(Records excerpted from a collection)
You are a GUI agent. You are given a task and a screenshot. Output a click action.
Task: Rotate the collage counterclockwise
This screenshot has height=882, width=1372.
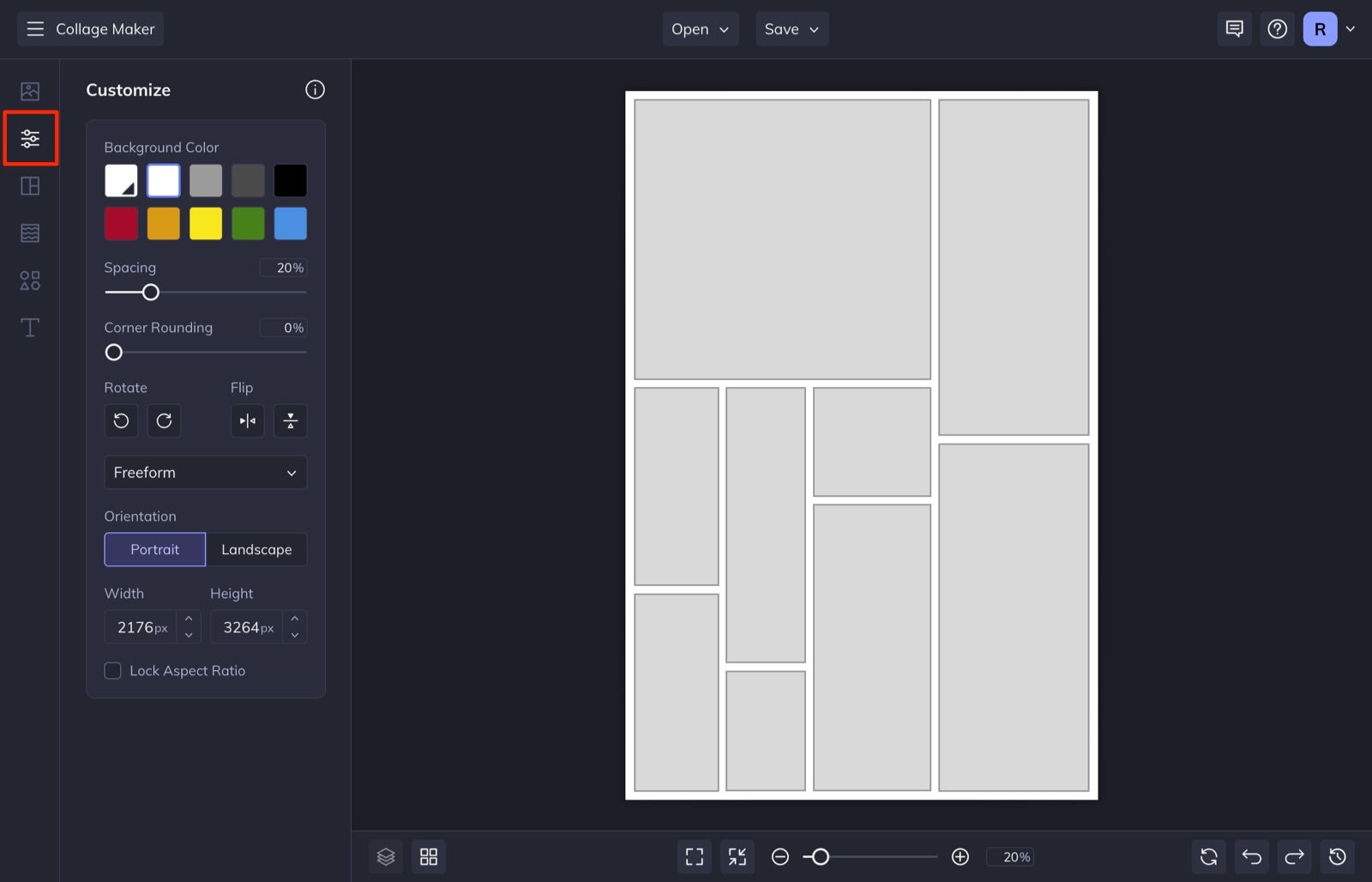click(121, 420)
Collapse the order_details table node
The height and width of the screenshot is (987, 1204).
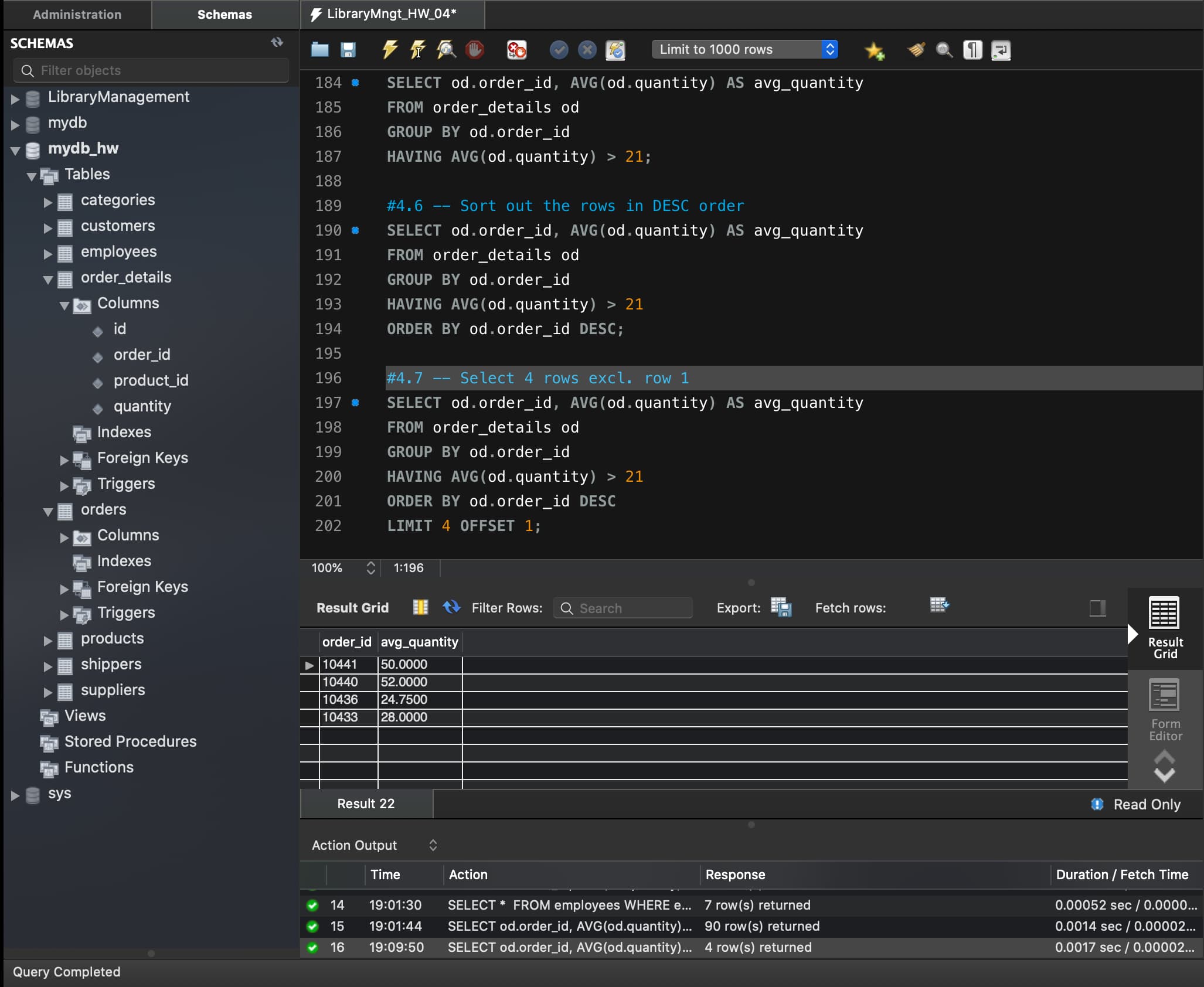point(48,279)
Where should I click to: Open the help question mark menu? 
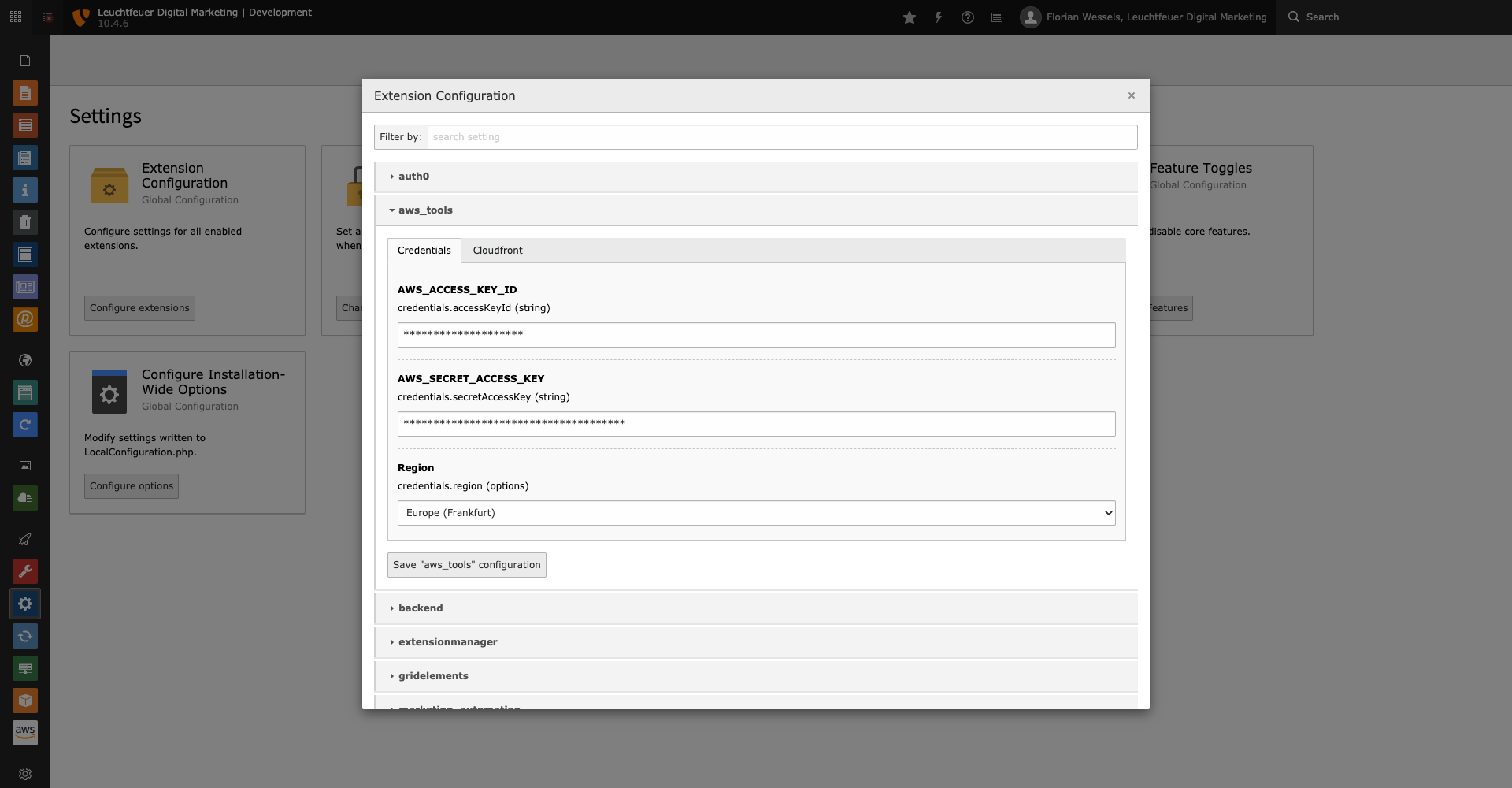pyautogui.click(x=968, y=17)
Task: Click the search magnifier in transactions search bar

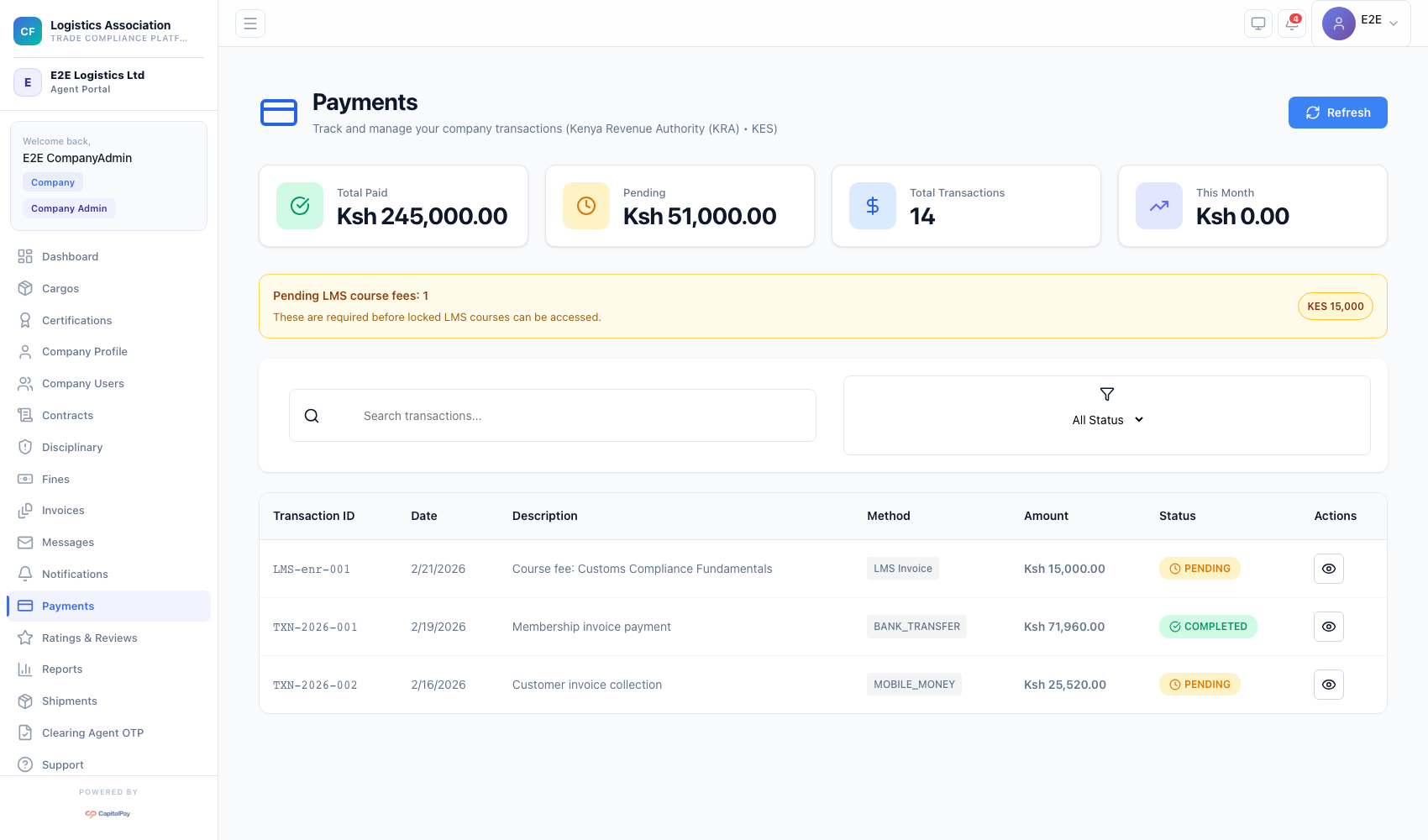Action: pos(312,415)
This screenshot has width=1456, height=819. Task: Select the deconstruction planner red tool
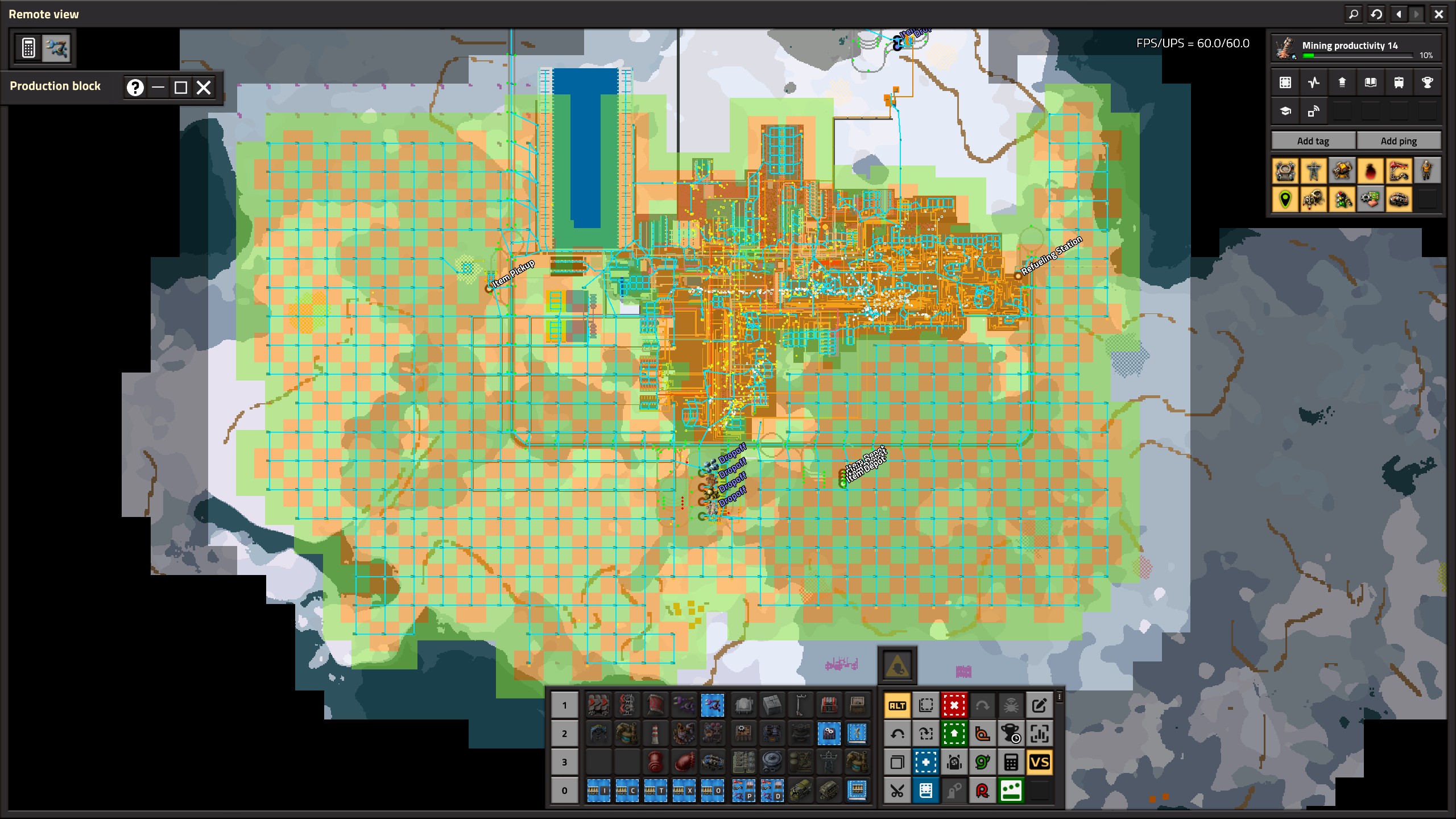pyautogui.click(x=954, y=705)
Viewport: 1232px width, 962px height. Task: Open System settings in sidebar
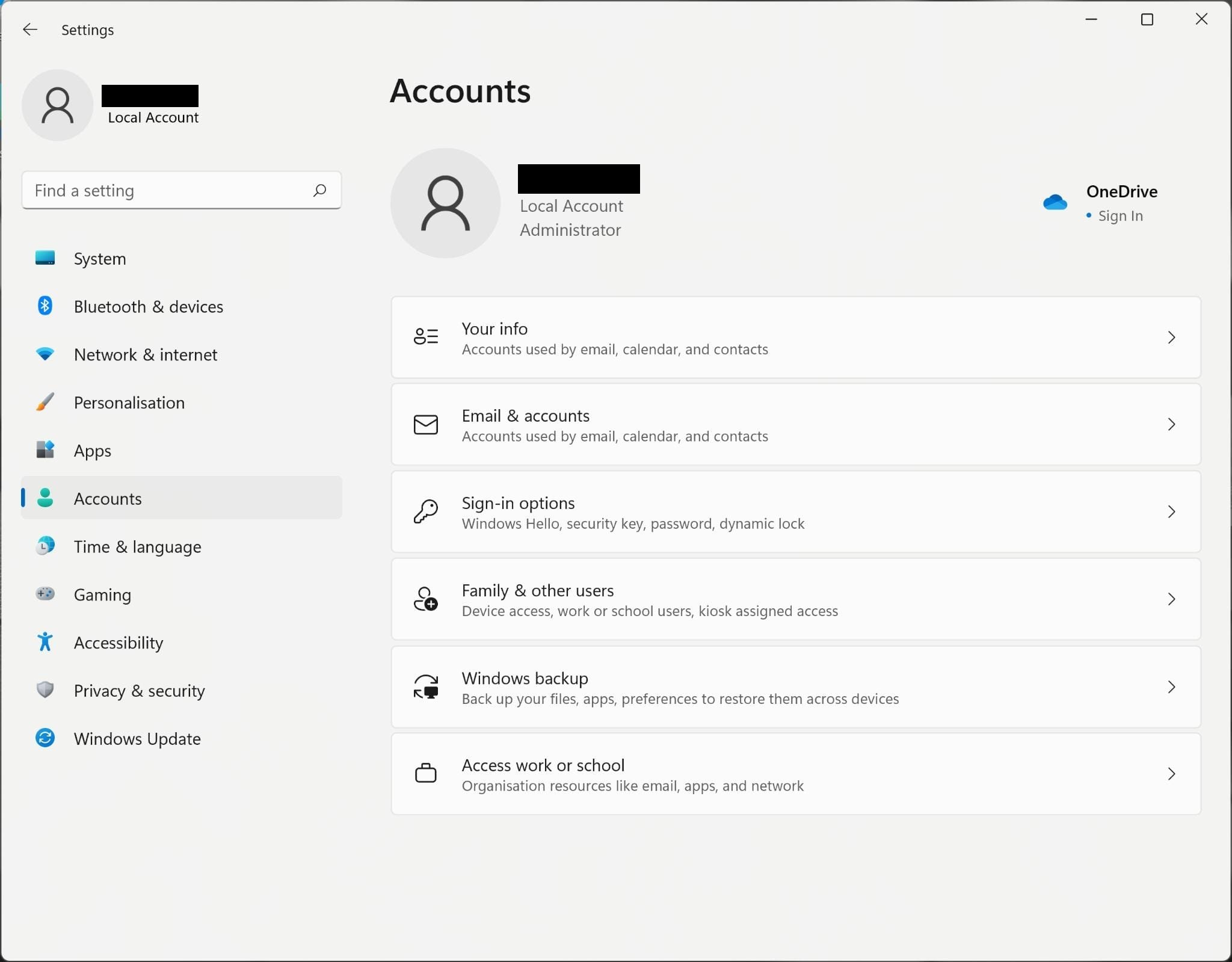click(x=100, y=259)
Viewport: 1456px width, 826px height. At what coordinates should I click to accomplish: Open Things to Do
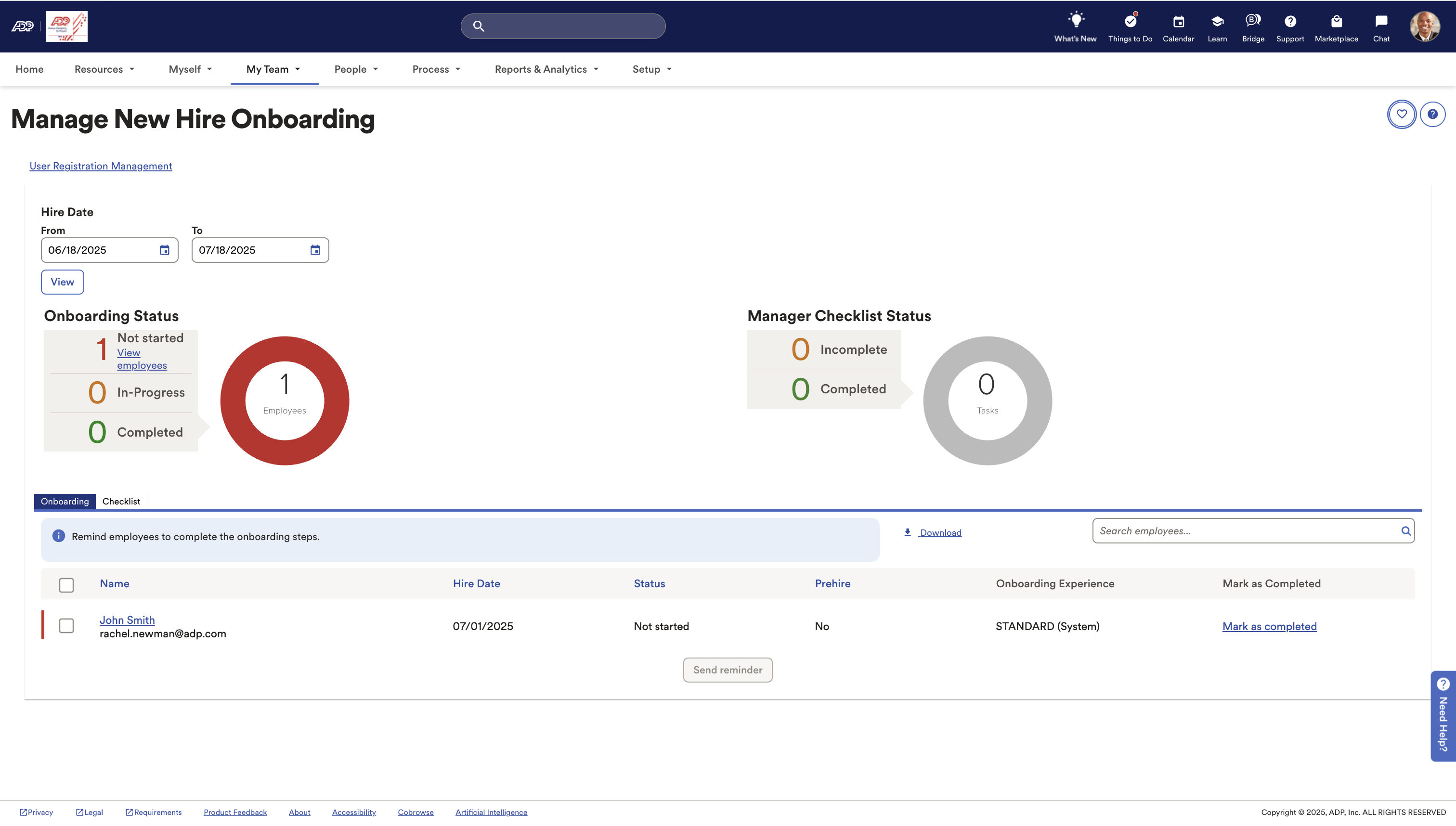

### TRY IT
Extract exactly the lines above from the line containing "This screenshot has width=1456, height=819." through the last one, both ends included, but not the pictures.

### EXPECTED OUTPUT
This screenshot has width=1456, height=819. Task: Select the deconstruction planner red tool
pyautogui.click(x=954, y=705)
Viewport: 1232px width, 962px height. Task: Open System settings in sidebar
click(x=100, y=259)
Viewport: 1456px width, 826px height. At what coordinates should I click to accomplish: Open Things to Do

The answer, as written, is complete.